The American debate on the need to "press" Pakistan to dismantle these militias misses this point. Pakistan has long viewed its clients as having given the country "strategic depth"—keeping its historic foes, India and Afghanistan, off balance. For Islamabad to genuinely renounce these groups would require a fundamental strategic rethinking within the Pakistani military.
This is hard but not impossible. The civilian government in Pakistan, weak and ineffective though it may be, is allied with the international community on these issues. It too wants a Pakistani military that knows its boundaries, does not run militant groups and conceives of the country's national interests in less-confrontational terms. The United States has enormous influence with the Pakistani Army, though it has not always used it well. (When we cut off military-to-military relations in the 1990s, because of congressional sanctions against Pakistan's nuclear tests, we lost a generation of officers who felt betrayed by America.) If the military agrees to dismantle these jihadist networks—demonstrably—Afghanistan and India should respond with concessions to ease regional tensions. I don't want to make this sound easy. Of all the tasks that Petraeus and Holbrooke have, this one is the hardest. And yet, if the problem with Pakistan cannot be solved, the war in Afghanistan cannot be won.
Afghanistan is a complex problem, and progress will be slow and limited. But we need to stabilize the situation, not magically transform one of the poorest, most war-torn countries in the world in the next few years. It will help immeasurably if we keep in mind the basic objective of U.S. policy there. "My own personal view is that our primary goal is to prevent Afghanistan from being used as a base for terrorists and extremists to attack the United States and its allies," said Secretary of Defense Robert Gates last week.
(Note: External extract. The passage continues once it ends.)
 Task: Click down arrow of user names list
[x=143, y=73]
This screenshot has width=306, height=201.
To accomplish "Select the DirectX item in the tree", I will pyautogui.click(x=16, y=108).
That is an admirably clear statement.
It is not that we don't have other goals—education, female literacy, centralized control of government services, drug eradication, liberal democracy. But many of them are objectives that will be realized over very long stretches of time, and should not be measured as part of military campaigns or political cycles. They are also goals that are not best achieved by military force. The U.S. Army is being asked to do enough as it is in Afghanistan. Helping it stay focused on a core mission is neither cramped nor defeatist. It is a realistic plan for success.